Weave Communications (NYSE:WEAV) reported robust Q2 2025 results, with GAAP revenue up 15.6% year-over-year to $58.5 million, surpassing analyst expectations, and achieving positive non-GAAP operating income of $0.1 million for the first time. This performance was driven by momentum in specialty medical verticals and the strategic acquisition of AI-powered TrueLark, which, while expanding capabilities, also contributed to a GAAP operating loss of $10.2 million. Despite strong top-line growth, free cash flow significantly declined to $4.5 million in Q2 2025 from $21.2 million in Q2 2024, reflecting ongoing investments and acquisition costs. The company provided optimistic Q3 and full-year 2025 revenue guidance, indicating a continued focus on balancing growth with profitability.

Analysis

Weave Communications (WEAV) delivered a strong top-line performance in Q2 2025, with GAAP revenue increasing 15.6% year-over-year to $58.5 million, exceeding analyst consensus. A significant operational milestone was achieved with the company reporting its first positive non-GAAP operating income of $0.1 million, a substantial improvement from a $1.0 million loss in the prior-year quarter, driven by expansion in specialty medical verticals. However, this progress is contrasted by a sharp 78.9% decline in quarterly free cash flow to $4.5 million from $21.2 million, reflecting significant investment and costs associated with the recent acquisition of AI platform TrueLark.
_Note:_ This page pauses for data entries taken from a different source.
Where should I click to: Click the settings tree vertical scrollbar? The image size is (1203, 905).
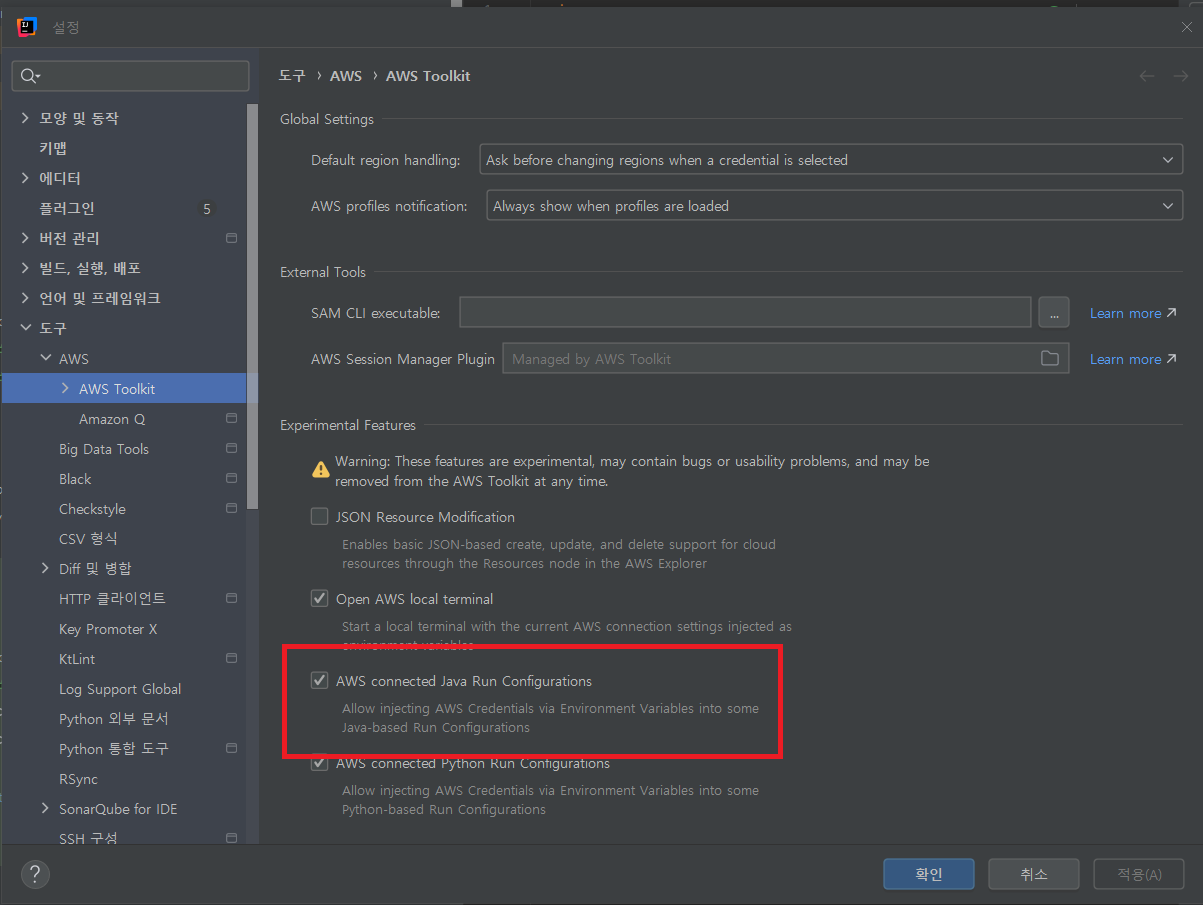click(252, 300)
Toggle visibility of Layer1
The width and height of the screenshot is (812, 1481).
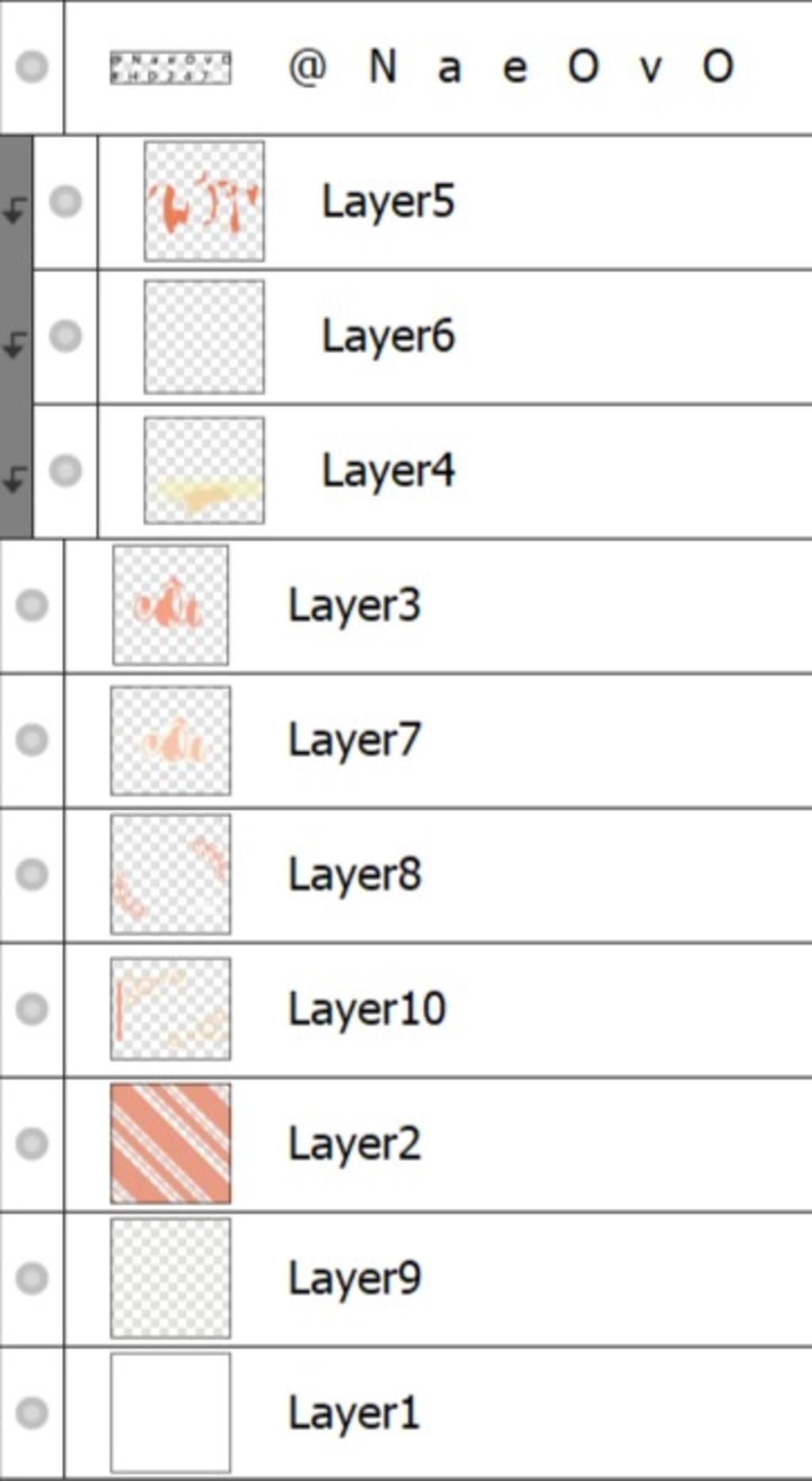click(x=32, y=1412)
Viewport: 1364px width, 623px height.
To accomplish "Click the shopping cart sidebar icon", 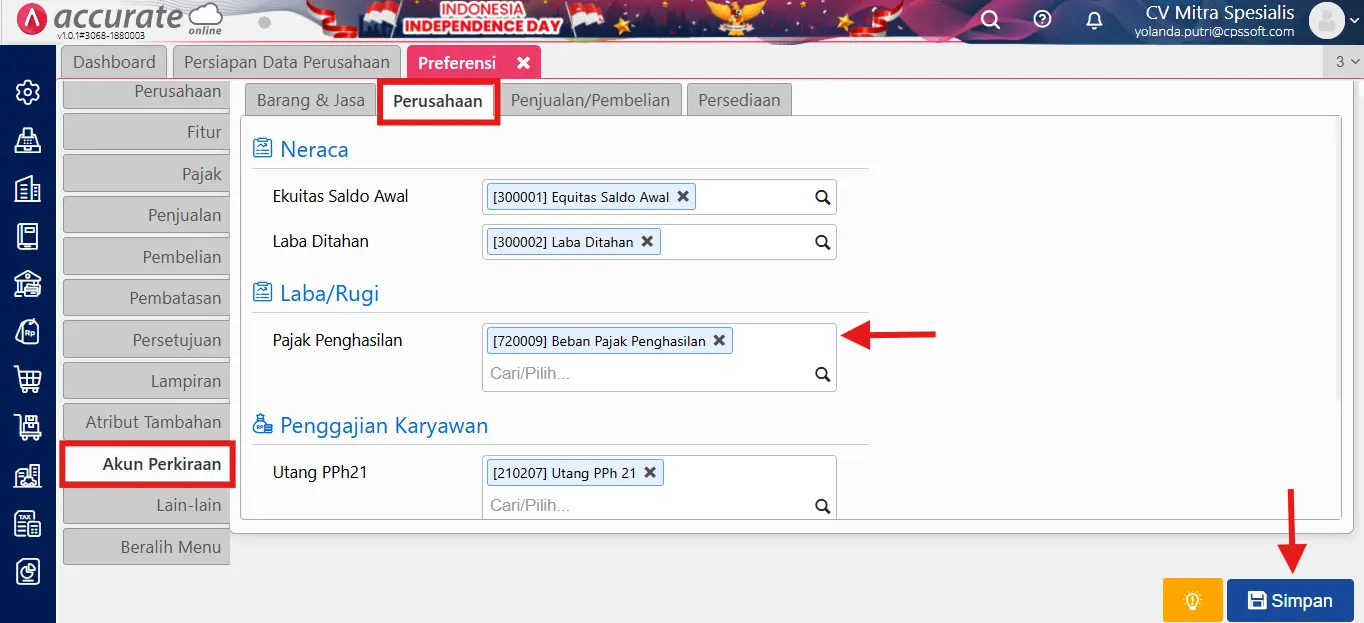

While the TrueLark purchase enhances Weave's AI-driven automation capabilities, it also drove a GAAP operating loss of $10.2 million. The company's forward guidance for Q3 and FY2025 indicates expectations for continued sequential revenue growth and sustained, albeit modest, non-GAAP profitability, signaling that management is prioritizing the integration of TrueLark and market expansion over rapid margin improvement. A slight softening in gross revenue retention to 90% is a key metric to watch, even as the company maintains low market penetration across its core verticals.